◆ **How to complete this task**
Filter the lines below, keeping each one that holds "computer".

Material provided START

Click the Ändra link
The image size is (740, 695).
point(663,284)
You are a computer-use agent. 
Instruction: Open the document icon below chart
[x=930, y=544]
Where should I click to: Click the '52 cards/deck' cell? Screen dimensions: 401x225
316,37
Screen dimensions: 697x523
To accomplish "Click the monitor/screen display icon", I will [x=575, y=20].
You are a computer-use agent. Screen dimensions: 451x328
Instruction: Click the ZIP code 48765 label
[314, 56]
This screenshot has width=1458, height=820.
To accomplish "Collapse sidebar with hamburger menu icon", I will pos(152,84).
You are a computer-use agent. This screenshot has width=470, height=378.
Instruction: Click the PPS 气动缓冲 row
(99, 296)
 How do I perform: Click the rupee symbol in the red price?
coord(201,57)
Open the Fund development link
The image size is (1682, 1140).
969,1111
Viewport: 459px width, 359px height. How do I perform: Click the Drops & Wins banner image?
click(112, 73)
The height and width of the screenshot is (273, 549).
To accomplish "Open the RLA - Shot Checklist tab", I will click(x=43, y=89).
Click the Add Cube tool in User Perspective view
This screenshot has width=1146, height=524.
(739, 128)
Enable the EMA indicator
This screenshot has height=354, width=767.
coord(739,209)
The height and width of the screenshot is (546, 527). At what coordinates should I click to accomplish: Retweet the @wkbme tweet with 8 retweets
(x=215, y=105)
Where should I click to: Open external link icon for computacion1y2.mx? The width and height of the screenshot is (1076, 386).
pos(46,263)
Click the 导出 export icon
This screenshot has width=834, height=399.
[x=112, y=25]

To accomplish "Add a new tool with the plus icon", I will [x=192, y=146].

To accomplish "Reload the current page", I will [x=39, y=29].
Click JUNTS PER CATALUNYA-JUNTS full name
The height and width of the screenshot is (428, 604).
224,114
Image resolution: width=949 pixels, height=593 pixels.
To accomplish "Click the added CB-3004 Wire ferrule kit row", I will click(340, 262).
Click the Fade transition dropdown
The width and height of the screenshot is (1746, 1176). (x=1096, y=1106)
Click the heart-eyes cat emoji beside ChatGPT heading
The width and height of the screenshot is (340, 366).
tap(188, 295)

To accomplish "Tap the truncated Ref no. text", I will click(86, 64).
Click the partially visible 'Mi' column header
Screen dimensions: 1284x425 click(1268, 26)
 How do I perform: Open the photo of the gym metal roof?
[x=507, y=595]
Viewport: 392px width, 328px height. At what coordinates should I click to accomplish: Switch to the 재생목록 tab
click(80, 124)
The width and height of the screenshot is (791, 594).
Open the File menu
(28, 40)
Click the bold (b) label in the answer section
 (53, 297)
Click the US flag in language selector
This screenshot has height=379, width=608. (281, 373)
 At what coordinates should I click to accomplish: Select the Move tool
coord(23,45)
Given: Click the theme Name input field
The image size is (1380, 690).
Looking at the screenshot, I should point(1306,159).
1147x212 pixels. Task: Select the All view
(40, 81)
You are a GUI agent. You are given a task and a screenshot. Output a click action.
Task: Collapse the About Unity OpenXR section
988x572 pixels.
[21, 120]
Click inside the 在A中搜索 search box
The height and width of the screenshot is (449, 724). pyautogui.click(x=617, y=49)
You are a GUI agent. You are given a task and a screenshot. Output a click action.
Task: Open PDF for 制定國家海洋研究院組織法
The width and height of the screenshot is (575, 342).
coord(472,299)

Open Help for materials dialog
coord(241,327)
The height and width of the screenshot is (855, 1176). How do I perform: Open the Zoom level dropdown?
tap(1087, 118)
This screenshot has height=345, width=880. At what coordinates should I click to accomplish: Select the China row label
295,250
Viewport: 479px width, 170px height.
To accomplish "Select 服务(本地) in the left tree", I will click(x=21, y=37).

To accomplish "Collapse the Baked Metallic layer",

Material provided END

◆ **Written response**
You are a computer-use agent. 
You are a computer-use agent. Screen dimensions: 451x328
You are a computer-use agent. This screenshot has width=470, height=378.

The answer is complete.